April 23, 2016 at 5:40 am by Frank White
Recently, I have been working on a new book called The Cosma Hypothesis. It builds on The Overview Effect, which focuses primarily on our relationship with the Earth in space, and considers our relationship with the universe (Cosma).
Underlying all of this work is the effort to develop a coherent "philosophy of space exploration." At this point, the main breakthrough is to consider this new philosophy to be non-anthropocentric, i.e., aimed at understanding how humans can benefit the universe as well as how the universe can benefit us (the latter being the starting point for most justifications for space exploration and development.)

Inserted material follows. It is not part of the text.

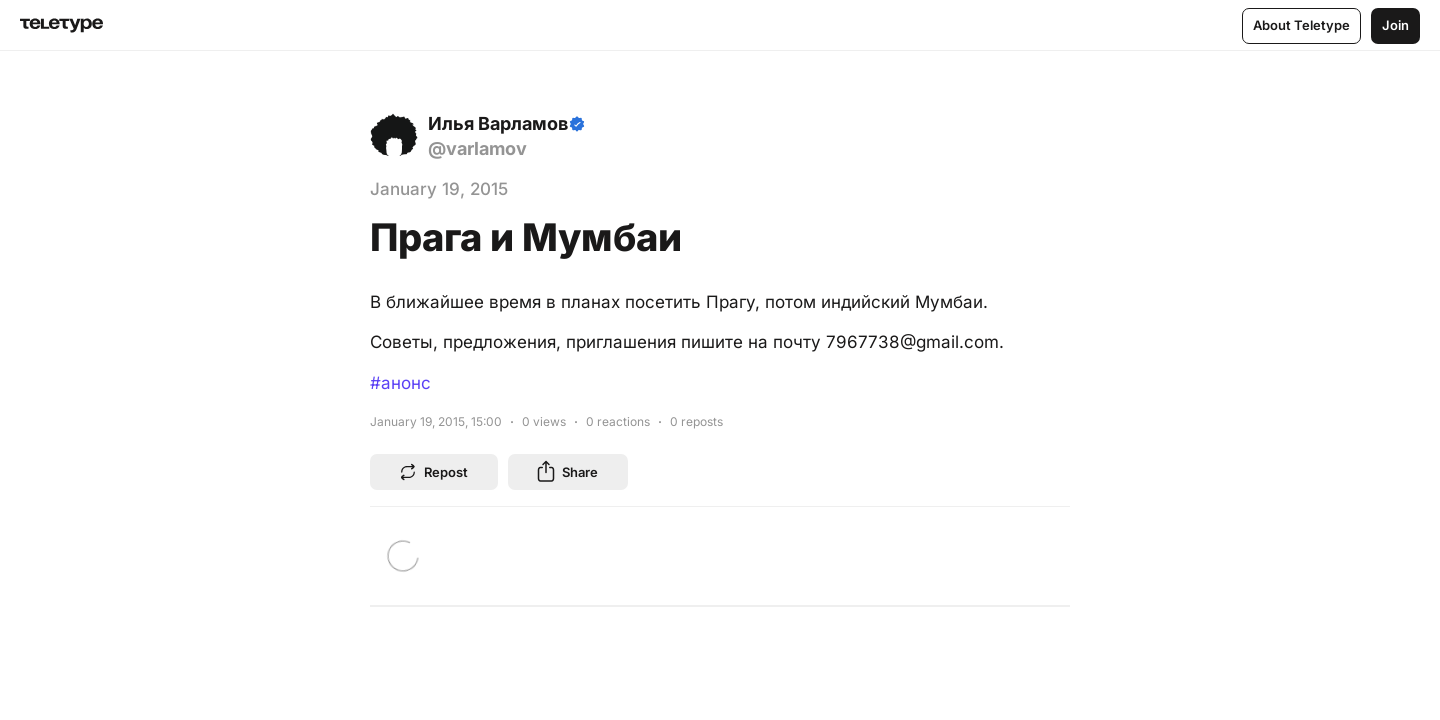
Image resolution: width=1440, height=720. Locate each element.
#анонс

Slowly but surely, we are beginning to understand that we are part of an ecosystem, which is defined as:
"A community of living organisms in conjunction with the nonliving components of their environment (things like air, water and mineral soil), interacting as a system. These biotic and abiotic components are regarded as linked together through nutrient cycles and energy flows." (Wikipedia)
This is a fine definition and it doesn't really need to be changed, but I wonder how our thinking might expand if we thought of ourselves as being part of a "Wecosystem." A wecosystem is really the same thing as an ecosystem, but adding the "w" to it emphasizes that human beings ("we") do not stand apart from it, but are in fact a part of it.
In line with the Cosma Hypothesis, we should also bear in mind that, just because we leave the Earth, it does not mean that we are no longer embedded in a wecosystem. That system may now be somewhat larger and more expansive (a solar system vs. a planet), but our existence continues to be within it and everything we do resonates through it.